*Required work*
Write out, word for word, the part of the listing below that opens with the line containing "[Facebook link] (1105, 2011)" and closes with the line containing "[Go to next slide] (683, 589)", keeping both of those lines and adding no others.
================================
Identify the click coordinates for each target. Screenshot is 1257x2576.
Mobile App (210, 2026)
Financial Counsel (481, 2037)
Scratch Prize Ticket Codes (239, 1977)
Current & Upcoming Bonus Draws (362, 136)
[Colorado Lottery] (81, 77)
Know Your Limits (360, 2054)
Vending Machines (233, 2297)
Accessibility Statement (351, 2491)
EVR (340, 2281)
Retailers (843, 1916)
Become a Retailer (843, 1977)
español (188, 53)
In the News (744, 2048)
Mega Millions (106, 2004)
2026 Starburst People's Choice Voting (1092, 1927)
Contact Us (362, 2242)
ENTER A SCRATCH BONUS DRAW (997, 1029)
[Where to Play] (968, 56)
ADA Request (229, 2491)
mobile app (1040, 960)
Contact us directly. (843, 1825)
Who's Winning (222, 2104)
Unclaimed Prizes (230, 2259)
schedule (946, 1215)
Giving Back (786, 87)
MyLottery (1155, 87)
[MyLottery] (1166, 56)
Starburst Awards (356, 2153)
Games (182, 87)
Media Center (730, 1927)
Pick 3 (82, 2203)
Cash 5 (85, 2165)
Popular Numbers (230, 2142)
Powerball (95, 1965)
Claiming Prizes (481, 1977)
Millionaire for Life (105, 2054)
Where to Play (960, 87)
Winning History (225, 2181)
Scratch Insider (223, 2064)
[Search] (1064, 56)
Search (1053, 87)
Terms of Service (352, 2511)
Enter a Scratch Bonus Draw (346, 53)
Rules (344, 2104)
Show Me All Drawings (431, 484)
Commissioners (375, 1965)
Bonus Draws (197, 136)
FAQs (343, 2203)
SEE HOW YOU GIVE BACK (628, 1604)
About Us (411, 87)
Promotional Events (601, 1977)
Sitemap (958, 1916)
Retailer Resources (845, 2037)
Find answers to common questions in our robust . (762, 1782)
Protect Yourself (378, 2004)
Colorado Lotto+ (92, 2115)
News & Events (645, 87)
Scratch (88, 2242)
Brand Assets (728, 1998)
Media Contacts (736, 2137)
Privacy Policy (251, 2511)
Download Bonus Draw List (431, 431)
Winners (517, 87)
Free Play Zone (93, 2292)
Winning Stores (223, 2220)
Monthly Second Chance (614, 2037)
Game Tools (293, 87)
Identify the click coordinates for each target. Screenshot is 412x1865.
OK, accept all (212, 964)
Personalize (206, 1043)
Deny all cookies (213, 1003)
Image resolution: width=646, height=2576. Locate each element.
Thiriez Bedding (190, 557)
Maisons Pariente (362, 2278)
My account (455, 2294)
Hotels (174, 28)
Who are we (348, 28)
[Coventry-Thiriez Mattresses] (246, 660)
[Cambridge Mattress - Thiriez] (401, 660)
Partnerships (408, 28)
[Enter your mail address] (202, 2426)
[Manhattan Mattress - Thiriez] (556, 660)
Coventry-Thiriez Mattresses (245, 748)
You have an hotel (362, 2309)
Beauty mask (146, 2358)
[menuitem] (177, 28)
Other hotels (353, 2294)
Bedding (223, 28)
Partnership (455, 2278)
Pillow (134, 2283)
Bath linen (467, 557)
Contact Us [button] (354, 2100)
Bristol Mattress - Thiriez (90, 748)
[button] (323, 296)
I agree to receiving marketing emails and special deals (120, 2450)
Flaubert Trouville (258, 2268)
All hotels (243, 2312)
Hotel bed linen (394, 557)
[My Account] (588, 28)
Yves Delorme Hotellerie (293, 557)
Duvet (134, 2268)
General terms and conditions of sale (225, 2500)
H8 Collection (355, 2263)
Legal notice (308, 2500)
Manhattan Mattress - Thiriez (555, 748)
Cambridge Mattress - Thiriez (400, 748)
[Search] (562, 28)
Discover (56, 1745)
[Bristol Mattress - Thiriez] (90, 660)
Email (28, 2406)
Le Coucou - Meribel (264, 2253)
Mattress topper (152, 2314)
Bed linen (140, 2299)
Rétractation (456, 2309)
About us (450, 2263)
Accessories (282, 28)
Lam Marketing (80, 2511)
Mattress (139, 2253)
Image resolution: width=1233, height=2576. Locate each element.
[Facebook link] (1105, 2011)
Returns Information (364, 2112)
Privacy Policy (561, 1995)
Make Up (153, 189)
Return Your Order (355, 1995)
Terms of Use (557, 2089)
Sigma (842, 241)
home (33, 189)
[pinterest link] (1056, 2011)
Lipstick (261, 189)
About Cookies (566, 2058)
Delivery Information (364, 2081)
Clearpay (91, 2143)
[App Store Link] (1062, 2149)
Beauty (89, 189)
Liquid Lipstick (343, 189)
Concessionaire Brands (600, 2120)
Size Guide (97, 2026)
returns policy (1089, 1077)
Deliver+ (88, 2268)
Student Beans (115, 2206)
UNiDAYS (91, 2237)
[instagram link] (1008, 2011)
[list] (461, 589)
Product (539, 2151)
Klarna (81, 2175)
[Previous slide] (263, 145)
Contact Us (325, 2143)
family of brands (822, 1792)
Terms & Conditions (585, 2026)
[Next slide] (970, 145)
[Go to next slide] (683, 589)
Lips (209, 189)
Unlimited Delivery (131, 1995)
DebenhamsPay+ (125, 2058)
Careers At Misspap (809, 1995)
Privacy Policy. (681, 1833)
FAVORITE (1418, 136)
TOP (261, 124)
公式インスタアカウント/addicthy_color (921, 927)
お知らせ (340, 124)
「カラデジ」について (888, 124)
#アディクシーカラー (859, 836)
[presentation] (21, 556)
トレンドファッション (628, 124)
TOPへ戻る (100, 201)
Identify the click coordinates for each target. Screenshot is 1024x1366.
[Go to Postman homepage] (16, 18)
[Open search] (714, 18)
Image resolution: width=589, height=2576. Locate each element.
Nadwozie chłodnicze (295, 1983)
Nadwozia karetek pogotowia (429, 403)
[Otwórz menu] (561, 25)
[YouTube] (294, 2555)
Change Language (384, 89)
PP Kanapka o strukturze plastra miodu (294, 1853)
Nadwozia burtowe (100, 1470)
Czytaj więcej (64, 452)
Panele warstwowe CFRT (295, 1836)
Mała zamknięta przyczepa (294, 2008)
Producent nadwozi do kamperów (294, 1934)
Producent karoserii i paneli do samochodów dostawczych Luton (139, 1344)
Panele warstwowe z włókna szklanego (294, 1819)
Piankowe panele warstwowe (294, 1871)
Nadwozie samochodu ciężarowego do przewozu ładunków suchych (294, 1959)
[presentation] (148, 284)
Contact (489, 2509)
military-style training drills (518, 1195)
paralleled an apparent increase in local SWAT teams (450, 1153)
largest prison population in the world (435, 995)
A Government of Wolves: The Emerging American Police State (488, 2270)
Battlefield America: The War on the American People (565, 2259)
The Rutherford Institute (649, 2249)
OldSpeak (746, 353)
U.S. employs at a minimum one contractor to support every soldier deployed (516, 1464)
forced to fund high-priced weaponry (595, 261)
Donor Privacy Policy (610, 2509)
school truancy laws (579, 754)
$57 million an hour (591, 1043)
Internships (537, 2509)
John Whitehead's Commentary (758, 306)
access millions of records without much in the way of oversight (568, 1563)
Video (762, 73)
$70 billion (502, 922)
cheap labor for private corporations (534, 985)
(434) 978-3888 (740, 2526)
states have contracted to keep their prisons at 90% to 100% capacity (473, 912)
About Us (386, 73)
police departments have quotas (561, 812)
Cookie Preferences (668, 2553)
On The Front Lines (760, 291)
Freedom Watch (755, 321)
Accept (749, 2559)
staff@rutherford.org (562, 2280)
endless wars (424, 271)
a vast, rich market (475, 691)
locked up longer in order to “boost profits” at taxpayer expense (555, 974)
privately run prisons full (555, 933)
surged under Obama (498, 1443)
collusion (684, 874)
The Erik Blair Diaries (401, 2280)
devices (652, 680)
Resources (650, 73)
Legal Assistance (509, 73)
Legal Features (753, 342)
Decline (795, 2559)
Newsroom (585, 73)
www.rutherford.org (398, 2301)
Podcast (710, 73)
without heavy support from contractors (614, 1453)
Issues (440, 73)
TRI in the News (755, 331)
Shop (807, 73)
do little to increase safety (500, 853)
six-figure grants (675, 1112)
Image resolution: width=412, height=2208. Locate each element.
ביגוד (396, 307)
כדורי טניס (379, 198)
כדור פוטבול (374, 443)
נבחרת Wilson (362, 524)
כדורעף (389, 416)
================================
*Task response*
[Facebook link] (1105, 2011)
Returns Information (364, 2112)
Privacy Policy (561, 1995)
Make Up (153, 189)
Return Your Order (355, 1995)
Terms of Use (557, 2089)
Sigma (842, 241)
home (33, 189)
[pinterest link] (1056, 2011)
Lipstick (261, 189)
About Cookies (566, 2058)
Delivery Information (364, 2081)
Clearpay (91, 2143)
[App Store Link] (1062, 2149)
Beauty (89, 189)
Liquid Lipstick (343, 189)
Concessionaire Brands (600, 2120)
Size Guide (97, 2026)
returns policy (1089, 1077)
Deliver+ (88, 2268)
Student Beans (115, 2206)
UNiDAYS (91, 2237)
[instagram link] (1008, 2011)
[list] (461, 589)
Product (539, 2151)
Klarna (81, 2175)
[Previous slide] (263, 145)
Contact Us (325, 2143)
family of brands (822, 1792)
Terms & Conditions (585, 2026)
[Next slide] (970, 145)
[Go to next slide] (683, 589)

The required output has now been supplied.